_Excerpted data_
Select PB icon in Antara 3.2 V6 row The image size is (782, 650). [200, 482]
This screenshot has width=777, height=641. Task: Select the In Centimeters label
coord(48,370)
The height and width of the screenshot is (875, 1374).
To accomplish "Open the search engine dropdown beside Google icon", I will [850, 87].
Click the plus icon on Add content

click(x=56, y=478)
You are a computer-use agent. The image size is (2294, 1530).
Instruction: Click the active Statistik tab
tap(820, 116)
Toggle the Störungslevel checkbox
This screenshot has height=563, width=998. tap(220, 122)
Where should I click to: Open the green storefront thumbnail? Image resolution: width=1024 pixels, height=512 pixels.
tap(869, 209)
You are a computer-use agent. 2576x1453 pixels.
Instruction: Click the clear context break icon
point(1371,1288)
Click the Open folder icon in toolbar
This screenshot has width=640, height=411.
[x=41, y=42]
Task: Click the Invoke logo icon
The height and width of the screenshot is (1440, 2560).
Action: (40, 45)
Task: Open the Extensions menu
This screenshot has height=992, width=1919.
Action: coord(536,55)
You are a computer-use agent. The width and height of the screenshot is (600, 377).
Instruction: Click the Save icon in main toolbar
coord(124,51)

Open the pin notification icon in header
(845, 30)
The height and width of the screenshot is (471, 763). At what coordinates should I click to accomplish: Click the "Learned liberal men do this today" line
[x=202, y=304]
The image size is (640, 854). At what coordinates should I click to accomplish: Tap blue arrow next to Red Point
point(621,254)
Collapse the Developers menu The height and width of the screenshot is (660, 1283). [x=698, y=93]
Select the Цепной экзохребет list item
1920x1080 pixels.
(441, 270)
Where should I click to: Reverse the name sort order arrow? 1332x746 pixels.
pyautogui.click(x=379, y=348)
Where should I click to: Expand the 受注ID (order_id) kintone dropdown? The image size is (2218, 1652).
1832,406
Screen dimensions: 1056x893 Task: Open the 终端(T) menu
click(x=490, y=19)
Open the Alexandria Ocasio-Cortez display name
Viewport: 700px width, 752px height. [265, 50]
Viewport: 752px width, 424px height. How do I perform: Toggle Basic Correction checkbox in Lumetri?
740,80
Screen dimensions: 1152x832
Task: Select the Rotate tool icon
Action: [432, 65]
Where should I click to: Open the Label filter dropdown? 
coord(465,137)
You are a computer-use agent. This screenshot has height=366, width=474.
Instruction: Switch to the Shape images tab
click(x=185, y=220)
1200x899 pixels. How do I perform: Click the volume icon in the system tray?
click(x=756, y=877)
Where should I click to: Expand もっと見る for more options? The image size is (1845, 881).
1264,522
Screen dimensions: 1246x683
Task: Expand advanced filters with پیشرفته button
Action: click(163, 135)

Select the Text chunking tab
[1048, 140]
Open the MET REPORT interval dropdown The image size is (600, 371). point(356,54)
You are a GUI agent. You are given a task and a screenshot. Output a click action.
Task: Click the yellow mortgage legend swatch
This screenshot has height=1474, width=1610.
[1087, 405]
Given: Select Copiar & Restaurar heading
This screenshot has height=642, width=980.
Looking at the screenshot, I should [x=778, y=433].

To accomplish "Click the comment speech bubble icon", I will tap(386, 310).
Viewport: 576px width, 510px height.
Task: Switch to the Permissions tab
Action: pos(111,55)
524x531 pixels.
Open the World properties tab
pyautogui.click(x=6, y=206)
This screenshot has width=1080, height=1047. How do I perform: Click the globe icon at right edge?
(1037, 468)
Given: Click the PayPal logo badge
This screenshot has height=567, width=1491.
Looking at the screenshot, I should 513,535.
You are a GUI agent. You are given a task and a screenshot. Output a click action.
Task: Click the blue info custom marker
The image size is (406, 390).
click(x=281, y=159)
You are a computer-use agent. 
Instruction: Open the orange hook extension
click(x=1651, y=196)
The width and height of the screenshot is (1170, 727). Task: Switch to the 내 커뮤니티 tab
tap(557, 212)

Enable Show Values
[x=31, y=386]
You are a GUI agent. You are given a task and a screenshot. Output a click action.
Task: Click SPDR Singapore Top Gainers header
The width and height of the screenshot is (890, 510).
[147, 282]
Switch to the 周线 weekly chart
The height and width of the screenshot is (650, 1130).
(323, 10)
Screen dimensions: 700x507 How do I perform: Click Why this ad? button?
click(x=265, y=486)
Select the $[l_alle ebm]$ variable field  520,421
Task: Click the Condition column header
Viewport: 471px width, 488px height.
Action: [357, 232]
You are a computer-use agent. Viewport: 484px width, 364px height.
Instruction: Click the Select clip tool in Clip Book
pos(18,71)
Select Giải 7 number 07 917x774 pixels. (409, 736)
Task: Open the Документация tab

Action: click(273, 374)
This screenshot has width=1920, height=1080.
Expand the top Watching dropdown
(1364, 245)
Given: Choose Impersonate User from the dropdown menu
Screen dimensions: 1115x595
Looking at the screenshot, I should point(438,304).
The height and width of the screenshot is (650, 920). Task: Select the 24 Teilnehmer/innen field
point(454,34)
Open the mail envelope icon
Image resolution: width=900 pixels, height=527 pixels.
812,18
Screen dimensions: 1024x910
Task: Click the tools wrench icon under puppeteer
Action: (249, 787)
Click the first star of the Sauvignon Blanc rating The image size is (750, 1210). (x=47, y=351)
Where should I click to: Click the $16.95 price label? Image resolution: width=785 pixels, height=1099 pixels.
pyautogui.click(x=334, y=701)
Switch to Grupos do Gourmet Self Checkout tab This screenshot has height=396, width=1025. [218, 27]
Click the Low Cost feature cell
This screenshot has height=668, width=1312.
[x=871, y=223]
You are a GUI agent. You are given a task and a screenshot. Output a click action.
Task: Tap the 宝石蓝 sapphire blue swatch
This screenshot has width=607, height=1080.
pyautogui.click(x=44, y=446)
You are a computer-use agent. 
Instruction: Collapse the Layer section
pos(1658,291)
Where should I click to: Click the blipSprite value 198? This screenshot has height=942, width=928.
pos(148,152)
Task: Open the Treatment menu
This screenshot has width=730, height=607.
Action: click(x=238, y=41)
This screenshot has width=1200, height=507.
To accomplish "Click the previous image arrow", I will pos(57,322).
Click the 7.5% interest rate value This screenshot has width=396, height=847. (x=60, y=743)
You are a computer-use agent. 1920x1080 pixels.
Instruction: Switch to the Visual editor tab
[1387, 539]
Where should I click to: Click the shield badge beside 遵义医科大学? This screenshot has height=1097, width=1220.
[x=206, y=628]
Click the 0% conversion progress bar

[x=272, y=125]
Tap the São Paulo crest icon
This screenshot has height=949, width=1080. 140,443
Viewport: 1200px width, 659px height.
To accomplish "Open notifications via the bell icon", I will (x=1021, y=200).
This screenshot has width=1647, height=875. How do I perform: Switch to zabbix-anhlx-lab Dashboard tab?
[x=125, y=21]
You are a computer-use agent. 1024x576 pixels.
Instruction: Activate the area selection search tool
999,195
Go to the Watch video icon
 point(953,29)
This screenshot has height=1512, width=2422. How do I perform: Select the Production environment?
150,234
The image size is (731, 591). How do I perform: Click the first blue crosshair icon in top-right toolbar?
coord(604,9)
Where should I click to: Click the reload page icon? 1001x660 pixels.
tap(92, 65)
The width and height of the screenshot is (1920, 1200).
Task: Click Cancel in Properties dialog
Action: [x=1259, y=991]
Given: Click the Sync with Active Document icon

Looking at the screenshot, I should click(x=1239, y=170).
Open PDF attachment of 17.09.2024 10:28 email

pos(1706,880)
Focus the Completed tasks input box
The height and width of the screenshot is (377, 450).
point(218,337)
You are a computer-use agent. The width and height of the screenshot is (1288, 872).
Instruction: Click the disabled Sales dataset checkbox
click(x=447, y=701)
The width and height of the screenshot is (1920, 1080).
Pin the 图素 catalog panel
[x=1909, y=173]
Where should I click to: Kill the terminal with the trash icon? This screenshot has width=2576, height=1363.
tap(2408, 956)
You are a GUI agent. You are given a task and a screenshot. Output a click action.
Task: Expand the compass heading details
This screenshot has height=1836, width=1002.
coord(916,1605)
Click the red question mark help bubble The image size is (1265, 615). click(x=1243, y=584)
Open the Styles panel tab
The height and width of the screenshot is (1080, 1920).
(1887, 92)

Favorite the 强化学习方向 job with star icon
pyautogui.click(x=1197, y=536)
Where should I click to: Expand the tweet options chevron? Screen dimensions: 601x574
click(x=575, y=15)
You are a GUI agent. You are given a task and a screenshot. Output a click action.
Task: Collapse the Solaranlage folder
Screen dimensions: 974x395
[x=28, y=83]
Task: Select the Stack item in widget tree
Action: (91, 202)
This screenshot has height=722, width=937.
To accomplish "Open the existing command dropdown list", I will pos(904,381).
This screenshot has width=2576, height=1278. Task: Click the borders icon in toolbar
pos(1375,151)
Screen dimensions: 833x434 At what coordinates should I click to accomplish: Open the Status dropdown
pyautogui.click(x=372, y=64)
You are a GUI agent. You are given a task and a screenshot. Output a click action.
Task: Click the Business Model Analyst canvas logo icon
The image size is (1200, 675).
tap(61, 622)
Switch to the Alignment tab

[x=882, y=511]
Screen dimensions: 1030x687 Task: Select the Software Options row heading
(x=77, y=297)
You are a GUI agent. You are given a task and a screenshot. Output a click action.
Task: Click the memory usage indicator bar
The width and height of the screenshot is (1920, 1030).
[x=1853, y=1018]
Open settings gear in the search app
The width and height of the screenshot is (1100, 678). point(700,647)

_Aim_
Reproduce the material verbatim, from its first line through the line containing "tap(869, 209)", including both of those lines.

_Solved exercise_
Select PB icon in Antara 3.2 V6 row The image size is (782, 650). [200, 482]
This screenshot has width=777, height=641. Task: Select the In Centimeters label
coord(48,370)
The height and width of the screenshot is (875, 1374).
To accomplish "Open the search engine dropdown beside Google icon", I will [850, 87].
Click the plus icon on Add content

click(x=56, y=478)
You are a computer-use agent. The image size is (2294, 1530).
Instruction: Click the active Statistik tab
tap(820, 116)
Toggle the Störungslevel checkbox
This screenshot has height=563, width=998. tap(220, 122)
Where should I click to: Open the green storefront thumbnail? Image resolution: width=1024 pixels, height=512 pixels.
tap(869, 209)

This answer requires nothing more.